▸ **Questions to answer**
A – In the Extended Workforce text, what do you get if you repeat the part between "With talent increasingly" and "point in time—simultaneously.", inclusive, with "perseverance" swapped for "persistence"?
B – What does the Extended Workforce text say, summed up in two sentences?
C – Answer these questions from the Extended Workforce text:
(i) What was the focus for much of 2020?
(ii) According to Brightfield's June Extended Workforce Intelligence Report, how much higher is the average monthly demand for new IT contingent assignments than pre-pandemic demand levels?
(iii) What two things does the task of securing IT workers demand far greater levels of?
*** Text ***
More and more, in conversations with our customers, we’re seeing a marked transition in their most pressing Extended Workforce needs: for much of 2020, the focus was almost exclusively on managing spend for cost savings to shore up the business; in early 2021, the focus shifted to one of managing spend in order to fund growth investments; and, now, we are seeing an emerging, urgent focus on filling critical labor gaps across the business—especially among IT roles. This is not to say that cost savings or growth funding have entirely fallen away as priorities; this is just a layering-on of yet another mission-critical priority in the three-dimensional chess that is modern Extended Workforce management.
The reasons for the pressure on IT talent sourcing are well known and universally felt at this point: during the pandemic, while companies were forced out of necessity to let go of certain strategic projects, generally speaking they held tight to their digital transformation priorities—with the result being a proportional swelling of their IT contract labor relative to most other roles. Now, as companies are climbing out of the pandemic recession, they are doing so by doubling-down on their transformation projects, pushing competition for IT talent, services, and contract labor into the red zone. According to Brightfield’s June Extended Workforce Intelligence Report, the average monthly demand for new IT contingent assignments is currently running 30% higher than pre-pandemic demand levels.
With talent increasingly difficult to source—and power presently in the hands of the labor market—the task of securing IT workers demands far greater levels of perseverance and data analytics. Enterprise labor buying organizations are faced with the challenging physics of examining all the key levers that determine sourcing speed, cost, and quality across dozens or even hundreds of new work requirements across multiple business units and geographies at any given point in time—simultaneously.
*** End of Text ***
*** Information supplied ***
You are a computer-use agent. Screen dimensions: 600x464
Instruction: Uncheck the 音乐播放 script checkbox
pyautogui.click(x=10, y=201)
*** End of Information supplied ***
*** Information supplied ***
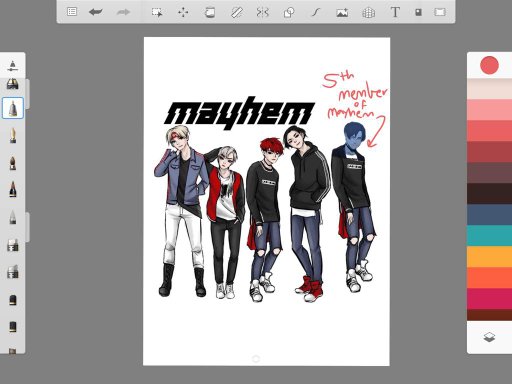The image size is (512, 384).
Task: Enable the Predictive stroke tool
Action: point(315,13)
*** End of Information supplied ***
▸ **Per-task outputs**
A –
With talent increasingly difficult to source—and power presently in the hands of the labor market—the task of securing IT workers demands far greater levels of persistence and data analytics. Enterprise labor buying organizations are faced with the challenging physics of examining all the key levers that determine sourcing speed, cost, and quality across dozens or even hundreds of new work requirements across multiple business units and geographies at any given point in time—simultaneously.

B – Customers' most pressing Extended Workforce needs have moved from managing spend for cost savings in 2020, to managing spend to fund growth in early 2021, to an urgent focus on filling critical labor gaps, especially in IT roles, which is added to the earlier priorities. Companies held on to their digital transformation priorities during the pandemic and are now doubling down on them, so competition for IT talent is intense: IT contingent demand is running 30% above pre-pandemic levels, and securing IT workers demands far greater perseverance and data analytics.

C –
(i) Managing spend for cost savings to shore up the business.
(ii) 30% higher.
(iii) Perseverance and data analytics.